5. No Ronaldinho?! CRAP!
I bet Dunga really wanted to kick himself in the dunga after getting numerous death threats from Brazilian fans and getting knocked out by the second place Dutch. Congratulations for basically handing yourself your own rear end, dude. Ronaldinho, after being called one of the greatest footballers that ever lived, wouldn't you be asking yourself why you didn't make the World Cup team? It's okay, I would be too. Considering that you're 30 and still having a decent career with AC Milan, I would be scratching my head just as much as you did when you were cut from the team.

6. Adidas curse? Pffffftttt.
Okay sure, every guy that was involved with a sports product-related commercial [Rooney, Cristiano Ronaldo, Ronaldinho, Messi, etc.] was eliminated in the tournament, but really? Blaming a commercial? Oh God, I know most sports are filled with large egos, but I don't think sponsorship alone can be the cause of upsets and eliminations. Stop acting like they were all eliminated in group play--each guy (except for the man mentioned in #5 because he wasn't even involved at all) made it relatively far in the tournament. No man is an island, my children.

7. Ghana killed every bit of the US actually beginning to embrace the sport.
Ghana took down the US in the last Cup too, and now the game of futbol will still be a lowly sport in the United States for the next four years. Sigh. Darn you, padded, fat guys.
PS - S-O-S! (lol at Kofi Kingston reference)

8. Was 3D really necessary for this event?
Yeah, I like the idea of 3D as much as the next guy, but I wouldn't be so thrilled to see someone shoot a 3D snot rocket before they start running on the field. A 3D diving Cristina Ronaldo wouldn't be so mind-boggling either. Let's keep 3D in the theaters, shall we?

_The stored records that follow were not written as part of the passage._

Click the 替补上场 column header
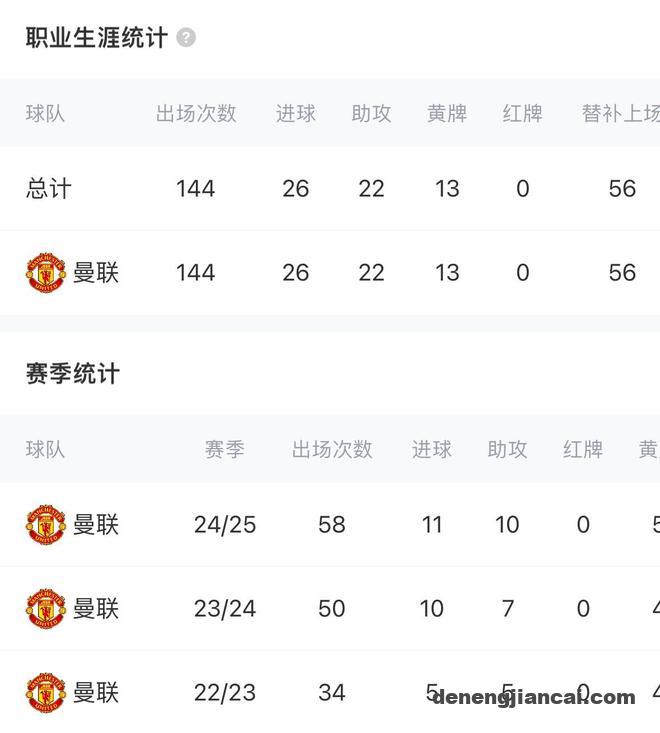This screenshot has height=733, width=660. point(621,114)
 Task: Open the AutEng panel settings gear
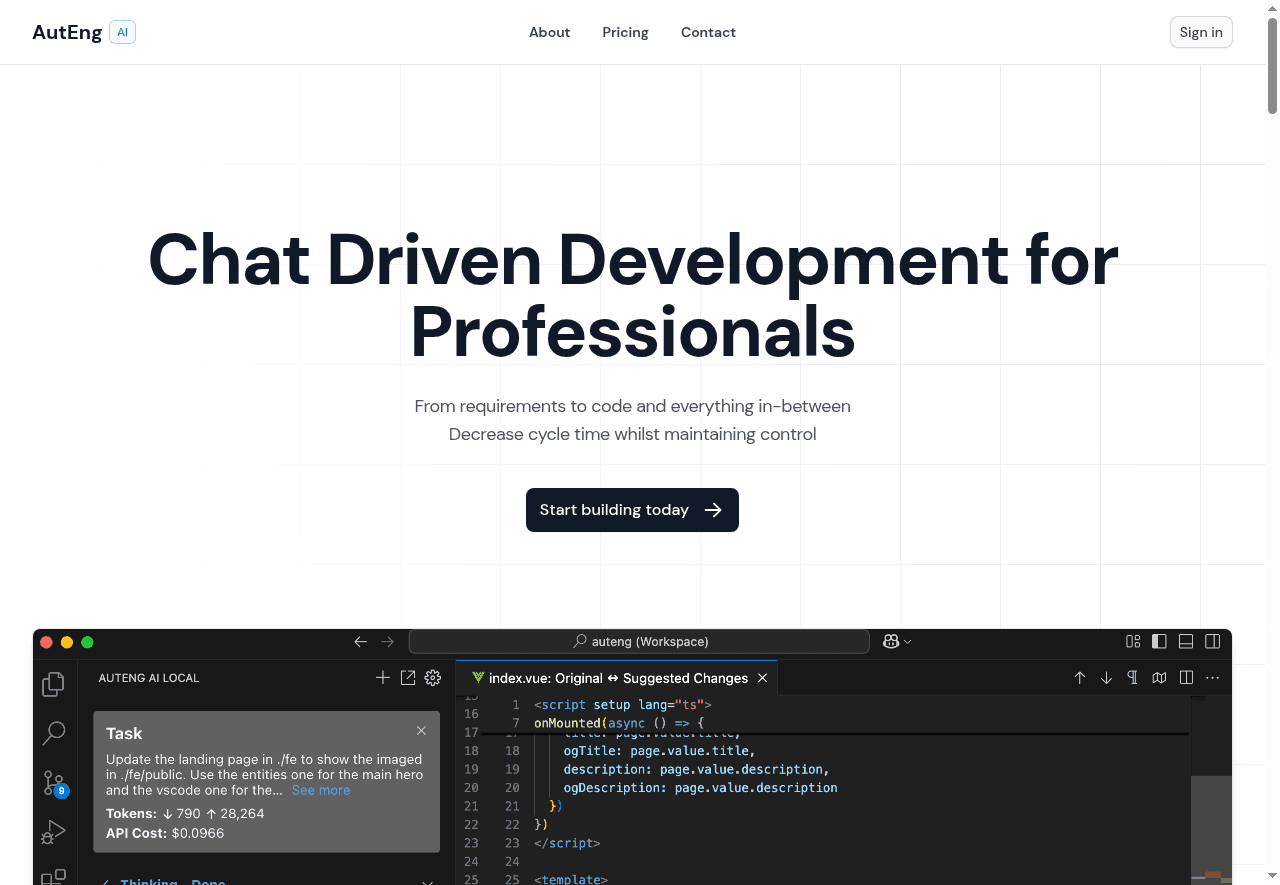[x=433, y=678]
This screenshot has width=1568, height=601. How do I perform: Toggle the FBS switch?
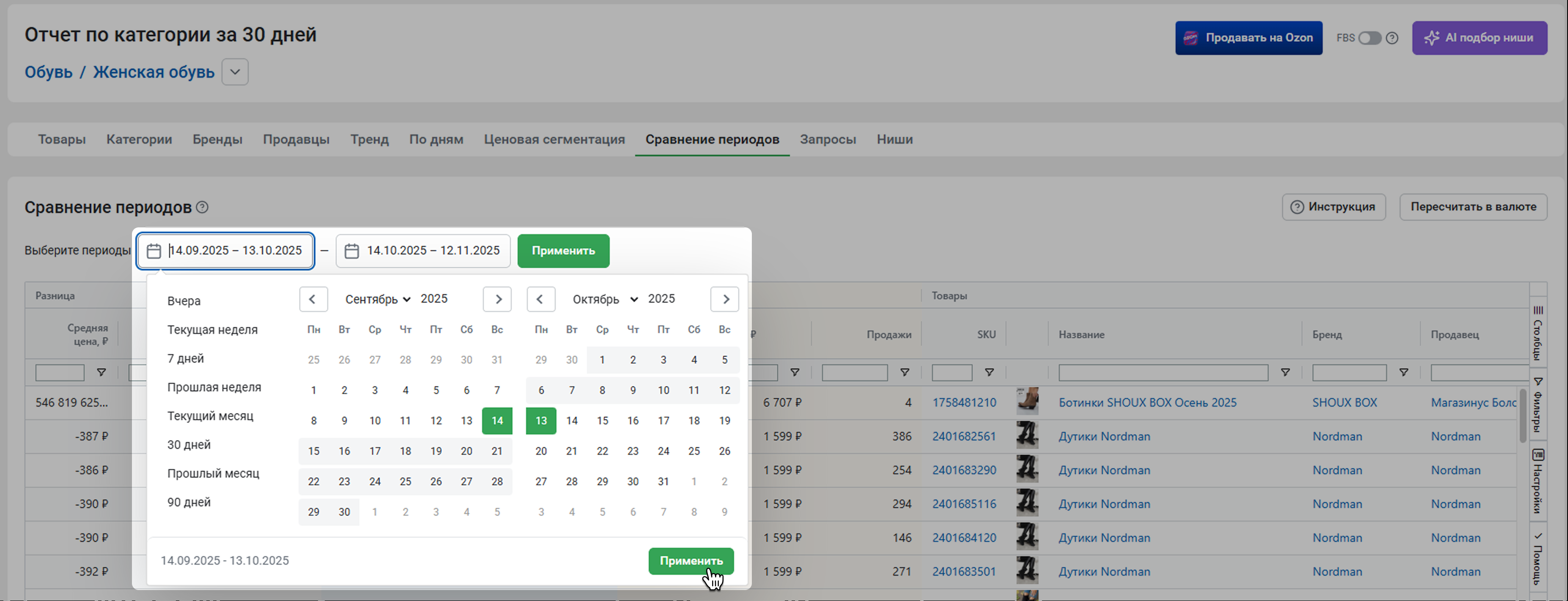click(1370, 38)
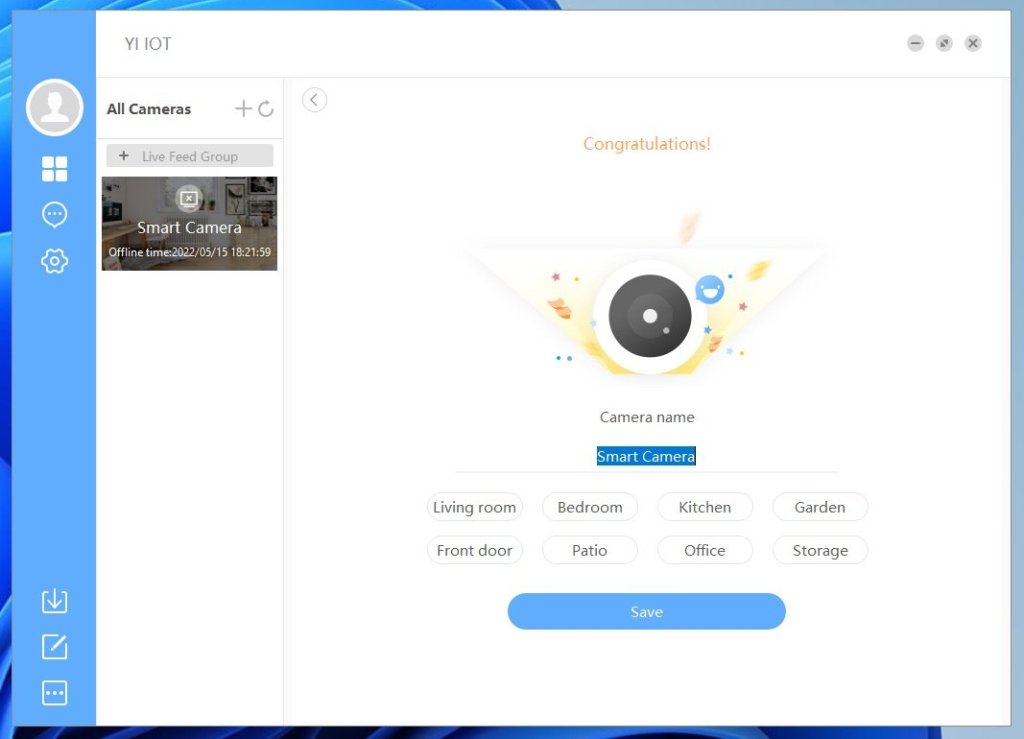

9. The vuvuzelas really didn't bother me at all.
I know that it's more annoying to hear when you're actually at the stadium, but I'm going to be honest. If you're a real futbol fan, you're going to tune out the sound on the television by either your own interest of what's going on down on the pitch instead of what's going on in the stands or the simplest way--the mute button. They've gotten controversial as of late; the buzzing noise has been blamed for hearing loss and have been huge in drowning out calls and team talking down on the pitch. Is it skin off my nose? No, but I kind of do feel bad for all of the people that will go "WHAT?? CAN YOU SPEAK UP" when they get older.

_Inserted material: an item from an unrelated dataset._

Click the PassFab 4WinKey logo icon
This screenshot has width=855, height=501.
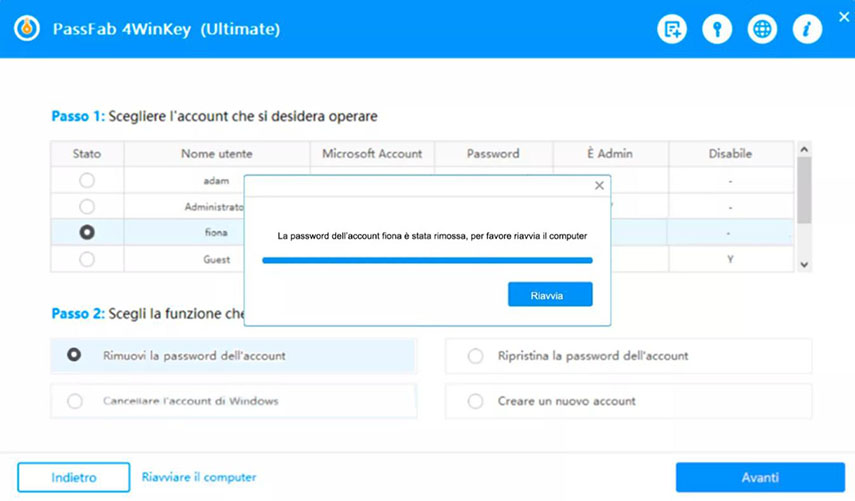27,29

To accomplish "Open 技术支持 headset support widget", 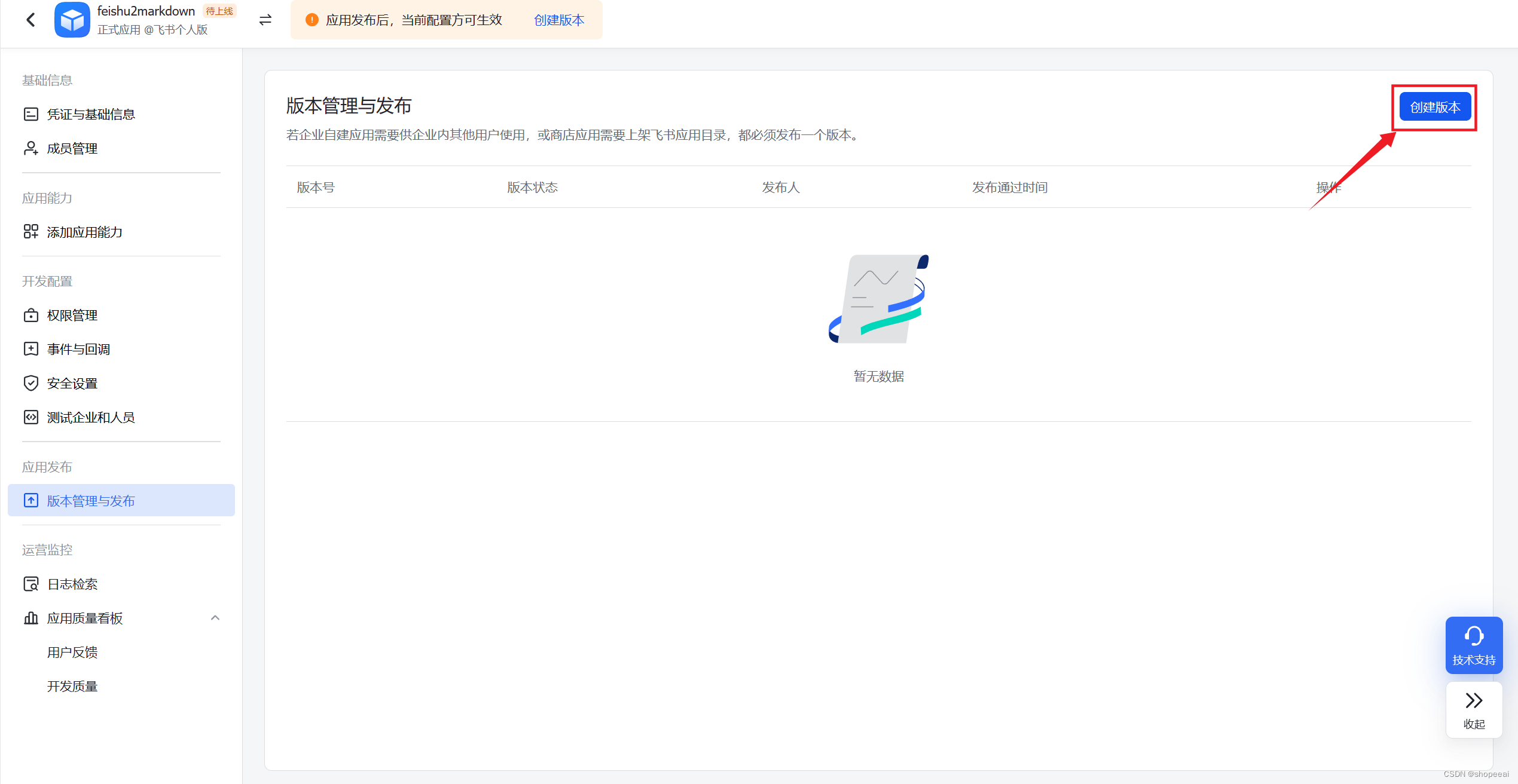I will point(1474,645).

10. This event will never cease to bring an ailing country together.
For you history buffs, you know that this country has been in a lot of turmoil over it's history. Sure, the World Cup alone isn't going to unite a country, but it's going to bring them together in peace over something everyone enjoys in some way for a short period of time. It was awesome to see 91-year old Nelson Mandela during some of the events despite the murder of his great-granddaughter at the beginning of the tournament. It was also great to see the big turnouts for each match and how many were cheering on teams other than their own. Great stuff.

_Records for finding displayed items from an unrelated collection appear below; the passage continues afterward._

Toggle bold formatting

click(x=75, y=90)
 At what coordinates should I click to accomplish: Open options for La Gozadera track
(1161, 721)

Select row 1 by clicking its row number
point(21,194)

I love watching big events like this. It's a shame that it has to end, but in order for the feeling to stay good and fresh, it has to be in short bursts, like the one month out of every four year time period that has been set. To a lot of people around the world, futbol is a religion, and the World Cup is their Christmas. Everyone's favorite footballer comes together and plays for the biggest title in the whole sport. To me, the World Cup is like a showcase of how a sport is treated outside of this country. The World Cup is my way of feeling the magic emitted from so many people that I don't know who are coming together for two things: glory and unity. I wish that magic was as powerful in the United States as it is in a place like Spain or Italy or Germany. I can still dream, right?


1 comment:

MrsJenB said...

You are absolutely ridiculous with your knowledge of sports. For real. In a good way.